Viewers on social media were swift to point out that in the gameplay for Requiem, protagonist Leon Kennedy misses all of his gunshots against the game’s enemies, even though the enemies are close enough to be basically impossible to miss. In a scene where Leon wields a sniper rifle, even accounting for enemy movement, his shot isn’t remotely close. (As someone who is shit at sniper rifles in games, I have sympathy here, but come on.) In potentially gory moments of close combat, Leon swings a chainsaw basically into thin air; in others, the trailer cuts away before an axe can connect with an enemy’s head.
Usually, video game trailers that show gameplay show successful gameplay, because presumably that's what sells But, I guess to tamp down on depictions of gory violence, the Resident Evil Requiem footage in today's Nintendo Direct showed some missed attacks. Frankly, it made it feel more authentic
— Stephen Totilo (@stephentotilo.bsky.social) 2026-02-05T15:01:43.867Z
Similarly, in an Indiana Jones trailer, Indy notably fires a gun nowhere near some other boats as he races by them:
Some viewers suggest this is due to Nintendo trying to avoid too much violence in its Directs, with Game File’s Stephen Totilo highlighting a different version of the Resident Evil trailer that shows Leon having a much better go of things. We’ve reached out to Nintendo for more information and will update this piece if we receive a reply.
It’s a funny thing, something I didn’t notice until it was pointed out, and it’s led me down a rabbithole about whether other Switch trailers are like this. There are plenty of regular Switch trailers, not part of presentations, that don’t seem to have this issue.
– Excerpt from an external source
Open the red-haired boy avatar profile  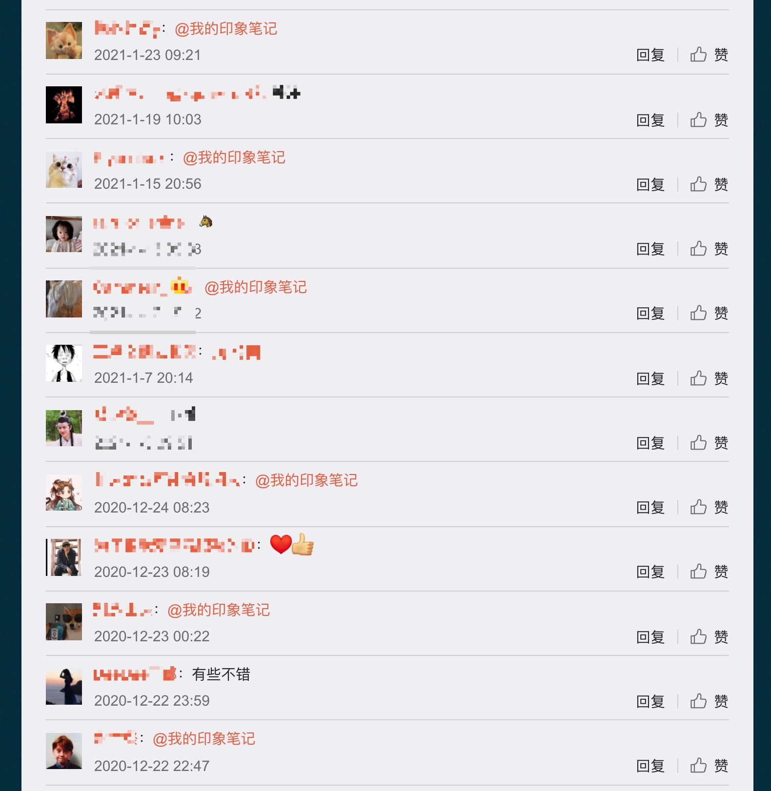64,751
For instance, a Switch 2 trailer for the game Squirrel With A Gun very much features a squirrel shooting a human with a gun, and there is a predictably gory Doom trailer for Switch in 2018.
But other Doom trailers go differently: In Bethesda’s 2021 trailer for Doom Eternal: The Ancient Gods Part One on Switch, there’s a moment early on where Doomguy shoots an enemy:

But in the same trailer for Nintendo’s 2021 E3 presentation, he misses:

Likewise, there's a later violent moment in the Bethesda trailer--

--which is replaced with non-violent navigation and a much tamer fight in the Nintendo version:

I don’t think I’ve uncovered some huge revelation here, just something I’ve never noticed about trailers in Nintendo presentations. These tweaks certainly makes sense for Nintendo’s image, especially in a presentation with multiple games that would invite a broad age range of audiences. Still, it feels a little bit like Nintendo trying to have its cake and eat it too. If you’re putting a violent game on the Switch, there’s not really any getting around that it’s violent, and dealing with it by just having someone be really bad at shooting feels like a half-measure.
In the case of today’s Resident Evil Requiem, the whole thing was so laughably obvious that it drew attention to the ostensible strategy, which is now going to gnaw at me in every subsequent Direct. If you are the person tasked with missing all your shots in Nintendo trailers, please get in touch.
Update, 2/5/26, 5:24pm– Kotaku has some more examples, including The Witcher 3, Cyberpunk 2077, and Wolfenstein 2.